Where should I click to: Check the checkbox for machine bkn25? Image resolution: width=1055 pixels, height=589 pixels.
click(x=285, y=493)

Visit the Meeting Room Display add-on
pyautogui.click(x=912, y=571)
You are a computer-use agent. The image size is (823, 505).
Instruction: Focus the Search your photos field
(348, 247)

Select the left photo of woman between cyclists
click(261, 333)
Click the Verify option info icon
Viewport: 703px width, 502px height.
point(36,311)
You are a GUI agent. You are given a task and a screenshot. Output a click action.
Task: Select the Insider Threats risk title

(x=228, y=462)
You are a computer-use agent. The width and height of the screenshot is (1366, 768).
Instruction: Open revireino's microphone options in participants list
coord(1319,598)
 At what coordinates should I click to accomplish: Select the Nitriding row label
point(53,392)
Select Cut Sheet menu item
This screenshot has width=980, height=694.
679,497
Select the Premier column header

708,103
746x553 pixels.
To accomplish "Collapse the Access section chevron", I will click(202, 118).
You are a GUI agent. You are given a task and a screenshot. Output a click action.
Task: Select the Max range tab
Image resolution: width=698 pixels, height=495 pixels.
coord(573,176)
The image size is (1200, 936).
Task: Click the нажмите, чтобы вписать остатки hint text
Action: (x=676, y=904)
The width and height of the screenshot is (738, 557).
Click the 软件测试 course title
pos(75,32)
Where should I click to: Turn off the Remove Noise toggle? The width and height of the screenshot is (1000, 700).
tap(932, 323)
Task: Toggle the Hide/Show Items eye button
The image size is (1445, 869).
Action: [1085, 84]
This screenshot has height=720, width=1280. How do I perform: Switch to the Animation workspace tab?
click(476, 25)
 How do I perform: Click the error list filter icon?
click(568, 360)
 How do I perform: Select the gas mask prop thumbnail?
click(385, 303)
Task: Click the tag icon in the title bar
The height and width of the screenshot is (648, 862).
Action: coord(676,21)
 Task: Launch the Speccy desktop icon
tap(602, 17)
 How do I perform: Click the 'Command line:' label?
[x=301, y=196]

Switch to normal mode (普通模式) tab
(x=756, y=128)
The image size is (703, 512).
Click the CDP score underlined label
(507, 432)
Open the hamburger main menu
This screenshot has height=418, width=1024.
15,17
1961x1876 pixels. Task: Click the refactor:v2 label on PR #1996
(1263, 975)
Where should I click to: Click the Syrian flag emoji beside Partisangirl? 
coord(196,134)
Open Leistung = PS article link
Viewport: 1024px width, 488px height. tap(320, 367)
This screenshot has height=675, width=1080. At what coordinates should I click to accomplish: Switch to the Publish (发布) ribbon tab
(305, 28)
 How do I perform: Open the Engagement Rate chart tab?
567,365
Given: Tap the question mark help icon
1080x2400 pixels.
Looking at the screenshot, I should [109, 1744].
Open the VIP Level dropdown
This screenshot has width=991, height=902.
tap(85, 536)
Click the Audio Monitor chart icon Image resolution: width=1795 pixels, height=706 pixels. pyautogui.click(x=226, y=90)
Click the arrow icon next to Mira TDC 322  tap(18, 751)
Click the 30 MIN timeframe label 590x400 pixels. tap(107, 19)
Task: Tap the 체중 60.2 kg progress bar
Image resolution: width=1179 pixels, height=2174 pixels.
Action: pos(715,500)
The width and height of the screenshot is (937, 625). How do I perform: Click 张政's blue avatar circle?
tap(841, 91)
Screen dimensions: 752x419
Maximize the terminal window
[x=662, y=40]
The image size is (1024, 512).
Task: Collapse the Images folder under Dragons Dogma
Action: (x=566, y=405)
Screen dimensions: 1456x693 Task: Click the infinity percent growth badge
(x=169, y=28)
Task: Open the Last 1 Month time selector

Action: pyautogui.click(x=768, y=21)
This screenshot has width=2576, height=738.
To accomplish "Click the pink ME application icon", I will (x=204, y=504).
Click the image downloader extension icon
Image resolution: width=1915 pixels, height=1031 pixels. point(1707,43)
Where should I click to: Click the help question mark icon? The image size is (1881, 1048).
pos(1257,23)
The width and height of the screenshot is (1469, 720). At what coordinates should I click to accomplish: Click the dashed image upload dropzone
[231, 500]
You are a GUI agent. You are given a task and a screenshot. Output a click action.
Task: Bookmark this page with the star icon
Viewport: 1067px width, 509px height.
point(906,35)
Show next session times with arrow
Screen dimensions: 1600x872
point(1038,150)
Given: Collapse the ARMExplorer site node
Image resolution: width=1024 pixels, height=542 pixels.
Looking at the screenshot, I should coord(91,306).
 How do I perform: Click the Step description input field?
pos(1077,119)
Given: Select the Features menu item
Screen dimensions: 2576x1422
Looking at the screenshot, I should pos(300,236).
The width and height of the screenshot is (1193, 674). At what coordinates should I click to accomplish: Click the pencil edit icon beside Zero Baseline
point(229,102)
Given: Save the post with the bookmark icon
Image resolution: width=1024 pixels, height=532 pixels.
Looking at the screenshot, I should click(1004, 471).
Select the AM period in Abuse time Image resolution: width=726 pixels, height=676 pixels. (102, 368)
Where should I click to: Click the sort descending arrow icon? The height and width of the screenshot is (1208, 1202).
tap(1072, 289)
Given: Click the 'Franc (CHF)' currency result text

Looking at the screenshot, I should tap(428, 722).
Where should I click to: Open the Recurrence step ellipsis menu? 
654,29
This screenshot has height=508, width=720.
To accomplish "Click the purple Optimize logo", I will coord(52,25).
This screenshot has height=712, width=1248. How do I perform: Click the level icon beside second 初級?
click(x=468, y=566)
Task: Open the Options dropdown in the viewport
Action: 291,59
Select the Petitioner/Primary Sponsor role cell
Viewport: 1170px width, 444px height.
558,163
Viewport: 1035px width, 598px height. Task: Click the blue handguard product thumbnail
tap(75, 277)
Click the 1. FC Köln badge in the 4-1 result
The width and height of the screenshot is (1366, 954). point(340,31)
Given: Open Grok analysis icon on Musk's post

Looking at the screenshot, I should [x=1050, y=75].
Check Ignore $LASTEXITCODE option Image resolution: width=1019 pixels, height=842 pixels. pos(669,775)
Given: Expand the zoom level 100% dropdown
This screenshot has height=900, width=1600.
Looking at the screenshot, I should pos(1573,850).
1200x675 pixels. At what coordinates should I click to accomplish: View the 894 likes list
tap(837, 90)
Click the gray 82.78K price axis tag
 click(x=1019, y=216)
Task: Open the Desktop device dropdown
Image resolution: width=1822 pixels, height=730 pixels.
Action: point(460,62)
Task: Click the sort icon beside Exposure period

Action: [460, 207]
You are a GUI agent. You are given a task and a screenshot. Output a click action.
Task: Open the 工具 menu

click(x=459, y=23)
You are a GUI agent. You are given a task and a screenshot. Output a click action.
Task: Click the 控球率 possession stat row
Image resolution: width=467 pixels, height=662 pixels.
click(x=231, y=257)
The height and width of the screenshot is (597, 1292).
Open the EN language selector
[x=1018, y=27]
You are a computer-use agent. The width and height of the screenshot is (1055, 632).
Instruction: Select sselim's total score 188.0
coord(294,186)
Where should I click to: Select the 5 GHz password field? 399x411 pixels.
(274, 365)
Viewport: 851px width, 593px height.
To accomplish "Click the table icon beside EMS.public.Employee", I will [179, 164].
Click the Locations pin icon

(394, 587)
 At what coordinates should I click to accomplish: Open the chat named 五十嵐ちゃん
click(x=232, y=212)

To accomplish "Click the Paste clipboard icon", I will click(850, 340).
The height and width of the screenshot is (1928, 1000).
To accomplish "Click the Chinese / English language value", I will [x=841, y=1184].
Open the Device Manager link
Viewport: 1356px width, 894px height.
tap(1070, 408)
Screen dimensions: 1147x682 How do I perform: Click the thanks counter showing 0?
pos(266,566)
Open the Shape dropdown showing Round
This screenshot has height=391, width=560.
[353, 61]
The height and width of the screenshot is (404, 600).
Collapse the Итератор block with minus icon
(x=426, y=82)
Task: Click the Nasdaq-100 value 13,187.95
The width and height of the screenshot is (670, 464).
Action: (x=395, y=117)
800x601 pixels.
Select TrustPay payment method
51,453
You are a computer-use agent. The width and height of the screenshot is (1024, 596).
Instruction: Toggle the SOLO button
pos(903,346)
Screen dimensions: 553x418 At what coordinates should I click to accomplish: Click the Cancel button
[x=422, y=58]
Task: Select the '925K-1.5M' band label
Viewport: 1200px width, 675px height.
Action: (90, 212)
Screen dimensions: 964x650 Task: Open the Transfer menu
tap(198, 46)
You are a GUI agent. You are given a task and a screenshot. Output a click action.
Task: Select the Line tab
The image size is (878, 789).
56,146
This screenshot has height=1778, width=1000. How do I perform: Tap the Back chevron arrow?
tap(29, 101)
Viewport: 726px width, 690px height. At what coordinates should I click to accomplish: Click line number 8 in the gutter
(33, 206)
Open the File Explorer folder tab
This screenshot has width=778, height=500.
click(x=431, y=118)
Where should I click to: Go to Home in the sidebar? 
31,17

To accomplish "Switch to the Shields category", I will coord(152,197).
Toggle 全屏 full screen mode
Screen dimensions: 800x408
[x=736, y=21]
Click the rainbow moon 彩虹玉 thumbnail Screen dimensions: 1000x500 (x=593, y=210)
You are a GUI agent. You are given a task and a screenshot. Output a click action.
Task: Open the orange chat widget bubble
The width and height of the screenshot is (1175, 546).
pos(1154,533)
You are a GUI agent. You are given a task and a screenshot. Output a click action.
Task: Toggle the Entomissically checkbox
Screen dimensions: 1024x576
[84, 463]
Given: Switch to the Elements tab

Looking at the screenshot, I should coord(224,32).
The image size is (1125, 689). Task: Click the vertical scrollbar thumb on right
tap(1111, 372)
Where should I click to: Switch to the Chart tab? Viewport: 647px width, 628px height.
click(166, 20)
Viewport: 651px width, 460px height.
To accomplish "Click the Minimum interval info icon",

--------------------

- _Task_
Please retype the listing word for word, from its first line through the line containing "You are a computer-use agent. The image", and add nothing else.

- _Solution below_
Where should I click to: Check the checkbox for machine bkn25? Image resolution: width=1055 pixels, height=589 pixels.
click(x=285, y=493)

Visit the Meeting Room Display add-on
pyautogui.click(x=912, y=571)
You are a computer-use agent. The image size is (823, 505).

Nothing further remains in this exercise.